American photographer Deborah Turbeville defies classification. She belongs to no school or movement. Her unique visual signature has been recognizable since her emergence as a major talent in the 1970s. Her images are evocative, difficult to date at first glance, and seem dreamlike to our 21st-century eyes. Turbeville stands apart from her male contemporaries, whose hard-edged, highly sexualized photographs of women now seem to be of their time in comparison with Turbeville's very different representation of beauty.
This book focuses on the area of Turbeville's practice where her genius as an artist can be found: photocollage. In contrast to her contemporaries in fashion photography, she was deliberately playful with her images: xeroxing, cutting, scraping and pinning prints together, writing in the margins and creating narrative sequences. Her work is located far from single, glossy images. It inhabits a liminal zone between art and commerce.

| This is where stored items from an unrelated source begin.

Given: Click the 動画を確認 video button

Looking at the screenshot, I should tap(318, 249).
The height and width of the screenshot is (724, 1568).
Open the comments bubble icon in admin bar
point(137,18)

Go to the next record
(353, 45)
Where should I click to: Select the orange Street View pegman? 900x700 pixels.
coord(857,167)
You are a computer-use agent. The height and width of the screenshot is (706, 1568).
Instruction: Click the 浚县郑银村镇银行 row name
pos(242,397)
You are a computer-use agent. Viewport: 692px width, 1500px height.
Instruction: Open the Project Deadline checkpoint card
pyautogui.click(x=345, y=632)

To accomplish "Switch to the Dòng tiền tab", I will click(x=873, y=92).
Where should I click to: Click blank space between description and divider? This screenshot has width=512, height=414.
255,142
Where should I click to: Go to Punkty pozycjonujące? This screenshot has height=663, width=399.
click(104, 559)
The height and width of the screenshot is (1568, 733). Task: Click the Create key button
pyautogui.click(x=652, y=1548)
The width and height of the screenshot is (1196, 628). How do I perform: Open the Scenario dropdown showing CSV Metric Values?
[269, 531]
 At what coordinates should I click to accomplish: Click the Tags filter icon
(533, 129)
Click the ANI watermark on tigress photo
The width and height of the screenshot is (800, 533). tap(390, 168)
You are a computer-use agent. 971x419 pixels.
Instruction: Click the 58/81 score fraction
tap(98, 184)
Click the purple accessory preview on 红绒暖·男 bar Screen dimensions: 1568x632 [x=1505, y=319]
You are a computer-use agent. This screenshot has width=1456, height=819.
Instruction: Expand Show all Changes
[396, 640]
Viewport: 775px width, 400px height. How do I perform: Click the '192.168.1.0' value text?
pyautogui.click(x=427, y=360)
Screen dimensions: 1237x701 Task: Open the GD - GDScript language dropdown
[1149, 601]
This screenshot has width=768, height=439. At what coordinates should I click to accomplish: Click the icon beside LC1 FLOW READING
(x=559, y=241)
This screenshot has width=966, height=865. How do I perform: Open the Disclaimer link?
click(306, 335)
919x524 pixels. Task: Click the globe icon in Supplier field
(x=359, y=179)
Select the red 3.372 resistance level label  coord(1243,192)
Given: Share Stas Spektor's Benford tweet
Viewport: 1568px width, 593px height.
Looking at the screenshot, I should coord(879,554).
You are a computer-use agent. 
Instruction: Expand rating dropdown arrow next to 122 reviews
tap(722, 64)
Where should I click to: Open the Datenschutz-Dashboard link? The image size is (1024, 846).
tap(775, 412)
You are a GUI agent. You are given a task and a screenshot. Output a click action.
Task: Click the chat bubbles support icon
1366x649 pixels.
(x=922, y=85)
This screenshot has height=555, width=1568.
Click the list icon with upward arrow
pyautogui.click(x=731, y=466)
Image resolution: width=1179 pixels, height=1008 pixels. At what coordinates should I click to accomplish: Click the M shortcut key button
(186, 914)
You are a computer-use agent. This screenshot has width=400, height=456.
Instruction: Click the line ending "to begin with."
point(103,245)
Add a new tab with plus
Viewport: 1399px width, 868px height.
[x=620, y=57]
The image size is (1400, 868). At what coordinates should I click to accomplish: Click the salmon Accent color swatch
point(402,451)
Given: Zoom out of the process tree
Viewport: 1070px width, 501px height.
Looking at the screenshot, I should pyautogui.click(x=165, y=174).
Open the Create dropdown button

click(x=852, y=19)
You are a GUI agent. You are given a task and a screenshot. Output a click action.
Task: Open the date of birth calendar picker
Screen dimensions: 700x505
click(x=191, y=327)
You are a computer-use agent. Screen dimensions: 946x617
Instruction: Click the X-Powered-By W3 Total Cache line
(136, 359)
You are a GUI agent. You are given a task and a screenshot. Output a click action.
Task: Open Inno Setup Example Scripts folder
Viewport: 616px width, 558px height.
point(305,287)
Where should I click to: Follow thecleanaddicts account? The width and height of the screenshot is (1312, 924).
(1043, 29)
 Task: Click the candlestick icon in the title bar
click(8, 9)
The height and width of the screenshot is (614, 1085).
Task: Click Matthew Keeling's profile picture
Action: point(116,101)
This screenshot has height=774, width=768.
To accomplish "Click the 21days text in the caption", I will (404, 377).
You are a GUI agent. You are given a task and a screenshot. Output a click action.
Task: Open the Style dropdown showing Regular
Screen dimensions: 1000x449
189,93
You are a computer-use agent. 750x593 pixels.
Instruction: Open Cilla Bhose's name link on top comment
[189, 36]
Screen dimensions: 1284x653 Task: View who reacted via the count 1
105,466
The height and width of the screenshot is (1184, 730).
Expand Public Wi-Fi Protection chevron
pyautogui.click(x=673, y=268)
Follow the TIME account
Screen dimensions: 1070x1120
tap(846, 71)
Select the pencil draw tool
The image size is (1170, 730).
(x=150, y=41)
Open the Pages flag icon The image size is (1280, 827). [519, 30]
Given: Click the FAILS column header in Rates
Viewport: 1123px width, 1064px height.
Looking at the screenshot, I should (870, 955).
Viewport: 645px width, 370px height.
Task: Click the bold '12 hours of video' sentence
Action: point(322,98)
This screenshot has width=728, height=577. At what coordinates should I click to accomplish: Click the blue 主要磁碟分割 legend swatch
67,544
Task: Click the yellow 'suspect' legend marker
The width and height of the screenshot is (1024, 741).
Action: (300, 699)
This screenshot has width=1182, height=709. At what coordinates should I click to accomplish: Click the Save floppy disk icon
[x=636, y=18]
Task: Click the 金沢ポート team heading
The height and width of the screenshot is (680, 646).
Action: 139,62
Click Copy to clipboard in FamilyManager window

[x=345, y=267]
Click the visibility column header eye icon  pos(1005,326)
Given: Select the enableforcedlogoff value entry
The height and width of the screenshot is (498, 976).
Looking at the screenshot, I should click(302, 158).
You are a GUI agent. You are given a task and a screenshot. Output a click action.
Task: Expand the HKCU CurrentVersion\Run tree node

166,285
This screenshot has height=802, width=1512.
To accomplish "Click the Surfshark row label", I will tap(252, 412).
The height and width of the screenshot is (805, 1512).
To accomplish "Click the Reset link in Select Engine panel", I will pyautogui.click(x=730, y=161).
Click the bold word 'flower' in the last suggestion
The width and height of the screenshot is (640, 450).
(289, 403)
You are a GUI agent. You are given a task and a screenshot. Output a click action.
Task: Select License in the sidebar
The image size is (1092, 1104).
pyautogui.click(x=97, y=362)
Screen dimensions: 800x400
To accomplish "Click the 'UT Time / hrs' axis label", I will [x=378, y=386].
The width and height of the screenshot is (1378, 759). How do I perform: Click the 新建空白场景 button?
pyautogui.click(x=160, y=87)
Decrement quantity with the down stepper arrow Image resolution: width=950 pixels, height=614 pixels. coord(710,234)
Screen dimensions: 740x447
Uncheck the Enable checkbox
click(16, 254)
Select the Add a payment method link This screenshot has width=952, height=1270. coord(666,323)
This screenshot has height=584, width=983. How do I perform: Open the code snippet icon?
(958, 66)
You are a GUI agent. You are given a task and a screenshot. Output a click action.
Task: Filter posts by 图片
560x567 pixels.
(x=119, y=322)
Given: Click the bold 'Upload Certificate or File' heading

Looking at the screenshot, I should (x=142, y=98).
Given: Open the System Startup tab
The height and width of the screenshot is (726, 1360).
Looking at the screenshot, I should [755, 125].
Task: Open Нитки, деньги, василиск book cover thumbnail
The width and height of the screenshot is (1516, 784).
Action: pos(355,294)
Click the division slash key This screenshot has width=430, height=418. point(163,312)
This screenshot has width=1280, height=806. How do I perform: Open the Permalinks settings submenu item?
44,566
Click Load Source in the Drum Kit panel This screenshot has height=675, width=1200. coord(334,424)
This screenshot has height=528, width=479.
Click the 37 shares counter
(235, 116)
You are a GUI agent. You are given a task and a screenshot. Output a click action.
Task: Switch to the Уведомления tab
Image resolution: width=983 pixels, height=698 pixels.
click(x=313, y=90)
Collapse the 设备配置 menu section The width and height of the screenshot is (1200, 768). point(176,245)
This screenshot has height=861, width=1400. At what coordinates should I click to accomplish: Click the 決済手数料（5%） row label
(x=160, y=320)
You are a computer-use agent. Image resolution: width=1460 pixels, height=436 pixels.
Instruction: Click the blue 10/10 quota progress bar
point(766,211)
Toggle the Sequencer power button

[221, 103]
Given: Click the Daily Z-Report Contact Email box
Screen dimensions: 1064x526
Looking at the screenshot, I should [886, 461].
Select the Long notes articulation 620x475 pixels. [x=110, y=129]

Built upon extensive research in the Deborah Turbeville archive, the work shown spans commercial and personal projects, with many images published for the first time. With texts by Vince Aletti, Anna Tellgren and Felix Hoffmann, this book brings into the spotlight the ways in which Turbeville redefined fashion photography, moving away from the sexual provocation and stereotypes assigned by male photographers to an idea of femininity on her terms. Deborah Turbeville: Photocollage will be an essential publication with modern relevance for all with a passion for fashion photography.